A new luminol-based formula
BLUESTAR® FORENSIC is a blood visualizing agent, based on luminol, a molecule that is well-known amongst forensic criminologists. The constitution of BLUESTAR® FORENSIC has made it possible to eliminate inconvenient elements associated with other luminol-based reactive agents.
How does luminol react?
Luminol (3-Aminophthalhydrazide) was synthesized for the first time in 1853. Its property to produce a chemo-luminescent reaction in basic solution in the presence of an oxidizing agent on contact with blood was first observed by Albrecht in 1928.
The main components capable of catalyzing this reaction for emitting light are the transition metals haem and peroxidase. Haem is a biochemical structure that forms an integral part of peroxidase. This structure is equally present in hemoglobin. In this manner, the presence of hemoglobin – thus of blood – can be revealed by taking advantage of the ability of haem to catalyze the chemo-luminescent property of luminol.
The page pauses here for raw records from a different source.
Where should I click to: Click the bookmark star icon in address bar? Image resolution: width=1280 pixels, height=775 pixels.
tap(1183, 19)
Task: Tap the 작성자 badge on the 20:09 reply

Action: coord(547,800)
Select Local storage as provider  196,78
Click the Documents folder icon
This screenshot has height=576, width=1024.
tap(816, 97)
In other words, a mix of luminol + oxidizing agent + alkaline agent, when placed in contact with blood, will emit light.
From luminol to BLUESTAR® FORENSIC : a brief history
The first experiments conducted with a view to using luminol as a tool in forensic sciences were conducted in 1937 by Specht, who tested it out on a variety of bases such as the lawn, bricks, or stone soaked in blood. In 1939, Proesher & Moody tested Specht’s composition on animal and human blood.
In 1951, Grodsky proposed a blend of powders made up of luminol, sodium carbonate, and sodium perborate mixed with distilled water. This subsequently became the formula that is still used by today’s investigators to detect traces of blood at the scene of a crime.
However, the use of sodium carbonate produces a slow reaction in the oxidization process of hemoglobin. It therefore is not very luminous and of brief duration only. Moreover, once the reactive agents dissolve in the water, the life of the solution obtained is very short. This formula is very unstable and is toxic, due to the presence of sodium perborate.
In 1966, Weber proposed a composition made up of luminol, sodium hydroxide or potassium hydroxide, hydrogen peroxide diluted in distilled water. The solution so obtained needs to be kept in a cool place away from direct light. Its lifespan is brief. The luminous reaction obtained by this composition can be photographed in total darkness, or filmed with a night-vision camera.
In 2000, Jean-Marc Lefebvre-Despeaux, president of BLUESTAR, charged Loic Blum, Ph.D., professor of bio-chemistry at the University Claude Bernard-Lyon and director of the enzymatic and biomolecular engineering laboratory (EMB2-UMR 5013 CNRS-UCBL) to find a new formula that would be luminol-based and eliminate all those numerous inconveniences. As a result, Blum discovered this new formula that was subsequently called BLUESTAR® FORENSIC.